# Goal
Copy the lines of the listing below word for word, starting at the line that contains "Given: Open the month dropdown showing Apr" and continuing through the end of the listing.

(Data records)
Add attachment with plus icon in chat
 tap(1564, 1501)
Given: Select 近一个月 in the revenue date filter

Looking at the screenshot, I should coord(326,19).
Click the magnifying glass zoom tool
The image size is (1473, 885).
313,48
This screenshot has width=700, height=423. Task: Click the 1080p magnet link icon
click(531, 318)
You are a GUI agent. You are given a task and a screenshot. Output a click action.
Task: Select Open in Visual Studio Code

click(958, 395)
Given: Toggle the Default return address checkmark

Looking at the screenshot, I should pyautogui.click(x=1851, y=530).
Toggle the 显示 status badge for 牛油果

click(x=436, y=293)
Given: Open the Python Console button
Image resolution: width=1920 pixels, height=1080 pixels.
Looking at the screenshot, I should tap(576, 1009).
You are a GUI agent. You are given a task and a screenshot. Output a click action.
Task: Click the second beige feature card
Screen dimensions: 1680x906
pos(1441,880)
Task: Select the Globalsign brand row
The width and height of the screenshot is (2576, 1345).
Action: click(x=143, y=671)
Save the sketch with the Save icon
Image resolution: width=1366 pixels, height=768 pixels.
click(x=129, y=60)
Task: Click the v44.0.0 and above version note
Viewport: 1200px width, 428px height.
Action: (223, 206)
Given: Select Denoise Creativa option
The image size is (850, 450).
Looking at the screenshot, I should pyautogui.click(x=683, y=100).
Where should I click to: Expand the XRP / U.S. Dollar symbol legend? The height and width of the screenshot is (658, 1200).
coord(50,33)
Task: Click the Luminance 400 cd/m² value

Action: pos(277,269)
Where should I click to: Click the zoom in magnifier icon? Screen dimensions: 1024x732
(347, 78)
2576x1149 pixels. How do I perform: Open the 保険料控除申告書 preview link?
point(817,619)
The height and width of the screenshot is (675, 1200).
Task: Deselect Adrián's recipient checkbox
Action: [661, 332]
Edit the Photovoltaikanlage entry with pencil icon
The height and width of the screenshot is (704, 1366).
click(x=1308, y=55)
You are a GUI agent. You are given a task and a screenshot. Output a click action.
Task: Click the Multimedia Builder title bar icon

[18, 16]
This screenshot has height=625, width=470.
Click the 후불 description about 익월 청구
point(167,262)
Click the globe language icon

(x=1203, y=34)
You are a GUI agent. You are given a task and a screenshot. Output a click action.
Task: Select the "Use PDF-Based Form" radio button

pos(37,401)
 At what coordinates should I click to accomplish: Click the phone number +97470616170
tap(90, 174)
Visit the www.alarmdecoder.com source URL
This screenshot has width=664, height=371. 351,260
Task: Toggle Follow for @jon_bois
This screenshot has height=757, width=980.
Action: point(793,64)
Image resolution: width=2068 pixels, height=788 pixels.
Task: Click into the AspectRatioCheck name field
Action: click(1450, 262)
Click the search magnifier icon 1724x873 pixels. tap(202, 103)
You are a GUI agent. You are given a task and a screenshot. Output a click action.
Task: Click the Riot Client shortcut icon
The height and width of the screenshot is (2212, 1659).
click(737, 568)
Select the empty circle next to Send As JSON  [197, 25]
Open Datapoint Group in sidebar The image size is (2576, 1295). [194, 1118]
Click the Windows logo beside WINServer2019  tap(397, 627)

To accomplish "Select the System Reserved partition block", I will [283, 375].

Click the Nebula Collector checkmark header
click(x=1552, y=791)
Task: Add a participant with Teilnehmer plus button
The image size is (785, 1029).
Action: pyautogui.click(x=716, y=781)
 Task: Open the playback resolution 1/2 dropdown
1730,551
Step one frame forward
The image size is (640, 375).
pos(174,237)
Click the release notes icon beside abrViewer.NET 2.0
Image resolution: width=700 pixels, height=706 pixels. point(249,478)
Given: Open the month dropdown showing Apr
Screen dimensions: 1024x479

# Exercise answer
Given: Open the month dropdown showing Apr
Screen dimensions: 1024x479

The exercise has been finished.